In Seattle, Ethan assembles his team for another mission given by Luther Stickell. Brandt confesses to Ethan his failure to protect Julia, but Ethan reveals that she is alive and her death was staged to give her a new identity safely away from him and to let him infiltrate the prison to find Bogdan. A relieved Brandt accepts his mission. Julia arrives and smiles at Ethan from afar before he slips away and receives an IMF briefing.

==Cast==

- Tom Cruise as Ethan Hunt: An agent of the Impossible Missions Force (IMF).
- Jeremy Renner as William Brandt: The IMF Secretary's aide and an intelligence analyst. Former field agent.
- Simon Pegg as Benji Dunn: A new IMF field agent and former IMF technician.
- Paula Patton as Jane Carter: An IMF agent and Hanaway's handler who works with Ethan.
- Michael Nyqvist as Kurt Hendricks: A Swedish-born Russian nuclear strategist codenamed "Cobalt".
- Vladimir Mashkov as Anatoly Sidorov: A Russian SVR Agent who is after Ethan.
- Léa Seydoux as Sabine Moreau: An assassin who worked for Hendricks in Dubai.
- Josh Holloway as Trevor Hanaway: An IMF agent murdered by Moreau.
- Anil Kapoor as Brij Nath: A media tycoon in Mumbai.
- Samuli Edelmann as Marius Wistrom: Hendricks's henchman.
- Ivan Shvedoff as Leonid Lisenker: A cryptography expert coerced by Hendricks.
- Miraj Grbić as Bogdan: An informant in a Moscow prison.
- Ilia Volok as The Fog: An arms dealer and Bogdan's cousin.
- Andreas Wisniewski as The Fog's contact. Wisniewski's character originally appeared in Mission: Impossible, working for arms dealer Max.
- Tom Wilkinson (uncredited) as the IMF Secretary
- Ving Rhames (uncredited cameo) as Luther Stickell: Ethan's oldest friend and main computer technician who sits out the mission.
- Michelle Monaghan (uncredited cameo) as Julia Meade-Hunt: Ethan's wife.
- Goran Navojec (uncredited cameo) as Russian prisoner

==Production==
===Development===
Despite Mission: Impossible III (2006) earning less than its predecessors at the box office, Paramount Pictures was keen on developing a fourth film in the Mission: Impossible film series. In August 2009, Josh Appelbaum and André Nemec were hired to write the film's screenplay. Due to commitments to his film Super 8, J. J. Abrams said that it was unlikely for him to return as director but made note that he would produce the film alongside Tom Cruise. By March 2010, director Brad Bird was in talks to direct the film (beating out other contenders such as Ruben Fleischer and Edgar Wright) with Cruise returning to star as Ethan Hunt.
The film was originally announced with the working title of Mission: Impossible 4 and code-named "Aries" during early production.
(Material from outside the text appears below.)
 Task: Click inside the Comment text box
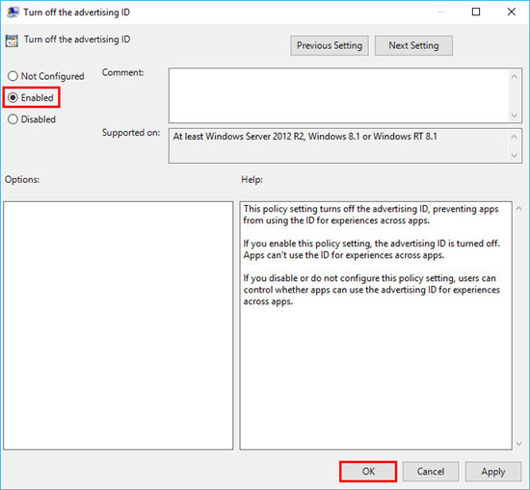[x=339, y=95]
By August 2010, title considerations did not include the Mission: Impossible 4 name, and thought was given to omitting the specific term "Mission: Impossible", which Variety compared to Christopher Nolan's Batman sequel film The Dark Knight. In late October 2010, the title was confirmed as Mission: Impossible – Ghost Protocol.

===Casting===
Jeremy Renner was announced to have joined the film on August 26, 2010. Deadline Hollywood reported that Renner's character would be a potential lead for future films if Cruise decided to quit the franchise. Cruise subsequently denied this. On August 27, it was reported that Lauren German, Paula Patton and Kristin Kreuk were auditioning for the role of a young female operative. On September 1, Patton was announced to have been cast in the part. Vladimir Mashkov was announced on September 23 as a Russian agent. On 28 September Josh Holloway was announced as a member of the Impossible Missions Force. On October 7 Anil Kapoor was announced in a supporting role. The same day, Léa Seydoux was announced as a female villain.

===Filming===
The film was partially shot with IMAX film cameras, which made up approximately 30 minutes of the film's run time. Bird insisted that certain scenes of the film be shot in IMAX, as opposed to 3D, as he felt that the IMAX format offered the viewer more immersion due to its brighter, higher quality image, which is projected on a larger screen, without the need for specialised glasses. Bird also believed that the IMAX format would bring back "a level of showmanship" to the presentation of Hollywood films, which he believes the industry has lost due to its emphasis on screening films in multiplexes as opposed to grand theaters, and vetoing "first runs" in favor of wider initial releases.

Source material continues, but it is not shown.